▸ **Exercise aim**
From the entries below, tally the lines with "computer" in them and reply with that figure only.

▸ **Dataset entries**
————

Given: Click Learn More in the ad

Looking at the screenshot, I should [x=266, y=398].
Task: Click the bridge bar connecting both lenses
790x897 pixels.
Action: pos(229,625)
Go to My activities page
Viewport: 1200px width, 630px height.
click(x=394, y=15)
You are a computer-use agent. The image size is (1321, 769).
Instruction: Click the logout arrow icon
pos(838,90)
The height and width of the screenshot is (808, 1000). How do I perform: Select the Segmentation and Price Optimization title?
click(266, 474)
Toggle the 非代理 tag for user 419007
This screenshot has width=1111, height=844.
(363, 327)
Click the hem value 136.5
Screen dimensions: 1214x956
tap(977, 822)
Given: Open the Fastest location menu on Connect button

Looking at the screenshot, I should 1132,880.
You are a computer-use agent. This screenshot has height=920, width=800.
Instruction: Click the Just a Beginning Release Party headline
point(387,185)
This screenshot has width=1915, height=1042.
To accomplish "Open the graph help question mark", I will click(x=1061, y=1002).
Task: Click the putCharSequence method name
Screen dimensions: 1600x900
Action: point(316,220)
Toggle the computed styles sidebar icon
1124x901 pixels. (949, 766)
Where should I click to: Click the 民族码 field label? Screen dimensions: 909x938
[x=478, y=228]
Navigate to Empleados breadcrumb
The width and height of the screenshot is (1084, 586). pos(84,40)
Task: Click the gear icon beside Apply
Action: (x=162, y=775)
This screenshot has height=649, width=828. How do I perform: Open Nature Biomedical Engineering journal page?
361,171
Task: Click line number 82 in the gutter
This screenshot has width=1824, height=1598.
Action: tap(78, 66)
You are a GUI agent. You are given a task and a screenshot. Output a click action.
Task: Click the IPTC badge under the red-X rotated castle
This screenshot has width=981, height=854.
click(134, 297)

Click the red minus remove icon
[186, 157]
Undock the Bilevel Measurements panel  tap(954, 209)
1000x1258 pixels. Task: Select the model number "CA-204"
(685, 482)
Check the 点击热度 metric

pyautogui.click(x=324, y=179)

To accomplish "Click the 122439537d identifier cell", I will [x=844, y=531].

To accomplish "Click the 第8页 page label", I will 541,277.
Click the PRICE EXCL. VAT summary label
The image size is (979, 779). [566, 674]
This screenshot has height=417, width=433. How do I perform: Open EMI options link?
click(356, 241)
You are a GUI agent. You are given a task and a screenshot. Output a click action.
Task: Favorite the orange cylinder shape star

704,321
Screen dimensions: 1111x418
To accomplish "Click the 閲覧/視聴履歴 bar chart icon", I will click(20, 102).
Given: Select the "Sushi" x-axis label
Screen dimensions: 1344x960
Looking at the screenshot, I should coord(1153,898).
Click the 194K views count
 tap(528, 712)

————

▸ **Written response**
2